I realise I’ve written an essay here but I hope it’s useful. Good luck!

Writer : Daniel Claydon from Quora

How to Improve on Mathematical Problem-Solving ?

From Yassine Lassoued

Solving problems is a skill that you can improve while solving problems. It is not a matter of quantity... Solving 1000 problems a month does not necessarily make you a good problem solver... However, thinking about how you solved a problem and trying to generalise the approach you used to solve more problems and to improve your problem solving heuristics is the key. There are many tricks and techniques that you need to develop in order to improve your problem solving skills:

- Ability to decompose a problem into sub-problems
- Abstraction
- Visual conceptualisation of mathematical concepts

One of my favourite techniques is scepticism. Sometimes it helps when you are asked to prove a theorem to try to find a counter-example to it. By doing so, and (obviously) failing, you may spot the key property (hypothesis) that is making it impossible for you to find such a counter-example. That is exactly where you should search for an answer...

From Fadil Habibi D

Short answer: Solve more problems!

Long answer:

In general, one cannot improve his problem-solving skill without solving problems. The problems should not be too easy that even he doesn't need to spend longer time that he usually spends for solving casual problems.

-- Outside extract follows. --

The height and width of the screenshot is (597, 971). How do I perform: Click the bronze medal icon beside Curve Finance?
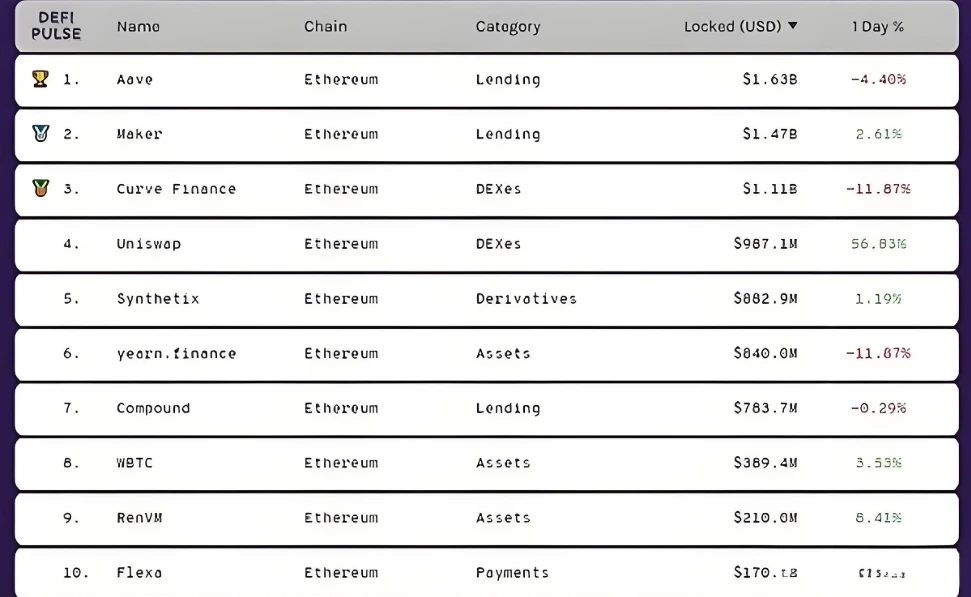40,188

In principle, one need tool(s) to solve math problems. The tools may come in form of theorems, algorithms, techniques, Algebraic identities, and many more. The more advanced the problem, the more complicated the tool(s) or combinations of tools needed to solve it. If you really wish to be able to solve more advanced problems, learning those tools are usually mandatory.

From Sudarshan Diwanji

To improve on math problem solving you need to properly understand the problem and also understand the derivation of the formula which is used in the problem.
For example,
You need to find the area the area of a cirlcle.

  1. Write down all given things like the lenght of the radius.
  2. The formula for finding the area of a circle is =pi x r x r
  3. watch some youtube videos and understand how this formula is derived.
  4. Lastly, dont solve the problem completely but solve only till the concept of the question is cleared.Dont do calculations until nescessary.

When you are done solving some questions on the same topic , try and solve a HOTS(Higher Order Thinking Skills) question. You will get many of these on the net.